Whether this proposition, though sound, is the law in Georgia, is doubtful. In Carr v. John J. Woodside Storage Co., 103 Ga. App. 858 (2) (120 SE2d 907)
, it was held not error to charge the jury on intoxication where the odor of alcohol on the driver's breath was apparently the only evidence of intoxication. In Butts v. Davis, 126 Ga. App. 311 (10) (190 SE2d 595)
, it was held not error to charge on intoxication where the only apparent evidence of same was the admission of a driver that he had drunk one can of beer immediately before the collision. In Colvin v. Truitt, 122 Ga. App. 233 (176 SE2d 502)
, it was held that the trial judge did not err in refusing to admit evidence of odor of beer on the driver and of two, unopened chilled bottles of beer found near the scene of the collision. But see Bentley v. Ayers, 102 Ga. App. 733 (5) (117 SE2d 633)
The quantum of evidence necessary to reach a decision as to the admissibility of evidence of drinking and to determine whether a charge on intoxication is authorized by such evidence must in each case be determined within the sound discretion of the trial court.
Here the trial judge and jury were in a position of seeing the witnesses testify and of measuring their credibility. It is important to note that the appellant testified that he vomited after he had two sips of beer, yet according to one witness, who rode in the ambulance with appellant on the way to the hospital, he still had a "strong odor" of alcohol about him.

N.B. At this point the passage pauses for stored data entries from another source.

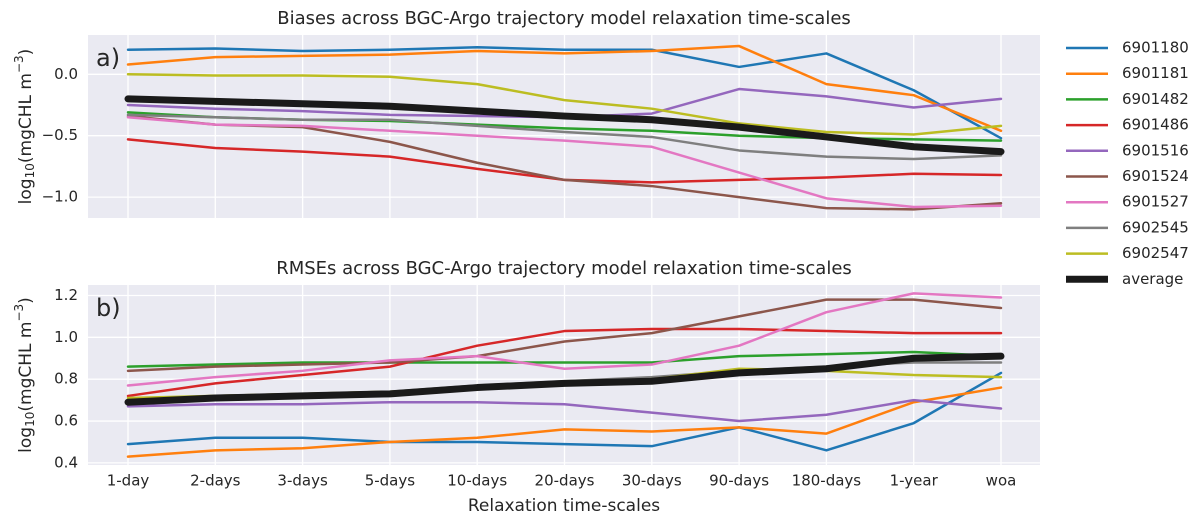 This screenshot has height=515, width=1190. Describe the element at coordinates (1156, 202) in the screenshot. I see `legend-label: 6901527` at that location.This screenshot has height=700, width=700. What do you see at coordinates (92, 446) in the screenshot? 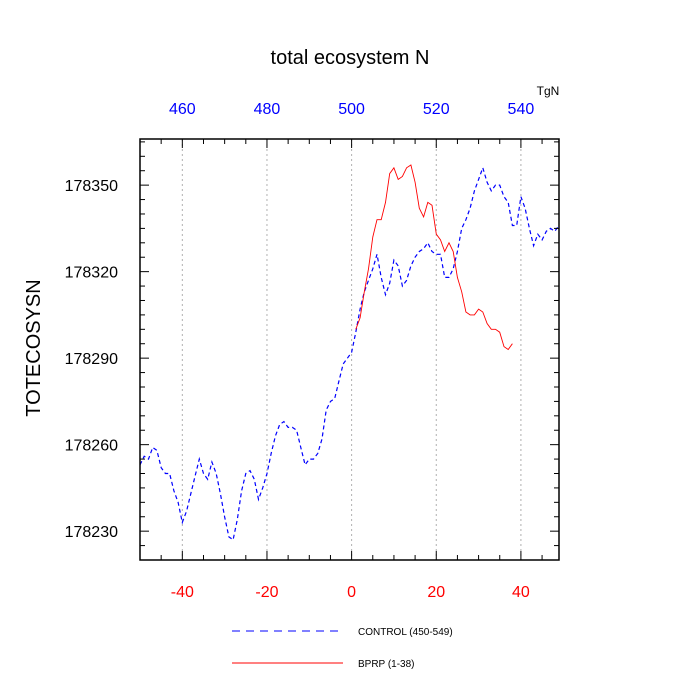
I see `tick-label-left: 178260` at bounding box center [92, 446].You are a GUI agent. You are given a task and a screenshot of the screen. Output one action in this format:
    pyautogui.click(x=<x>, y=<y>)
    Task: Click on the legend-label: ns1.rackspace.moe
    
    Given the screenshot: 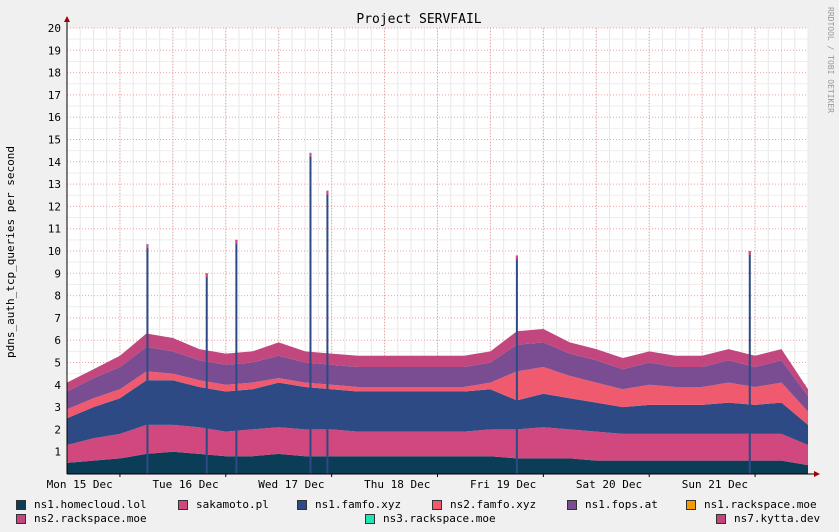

The mere odor of alcohol by itself is weak evidence of intoxication. But it does have a logical connection to that issue, and should be considered by the jury, along with other factors (or the absence of factors) in deciding whether a person is intoxicated. This is the apparent holding of Carr, Butts, and Colvin cited above. Jones v. Tyre, 137 Ga. App. 572
, is distinguishable. There we held that the trial judge properly refused to charge on intoxication because the only evidence of same was that the driver had consumed two beers some four hours before the collision. Such evidence was deemed by the trial court to be so insignificant as not to raise a jury issue. We held that the decision not to charge the jury in that case was within the trial court's discretion and did not require an instruction.
We cannot say that the trial judge abused his discretion in this case where he was careful to point out to the jury in his instructions that the mere odor of alcohol does not necessarily establish that a person is under the influence of intoxicants.
Martin, Snow, Grant & Napier, Charles M. Stapleton, Hubert A. Aultman, for appellee.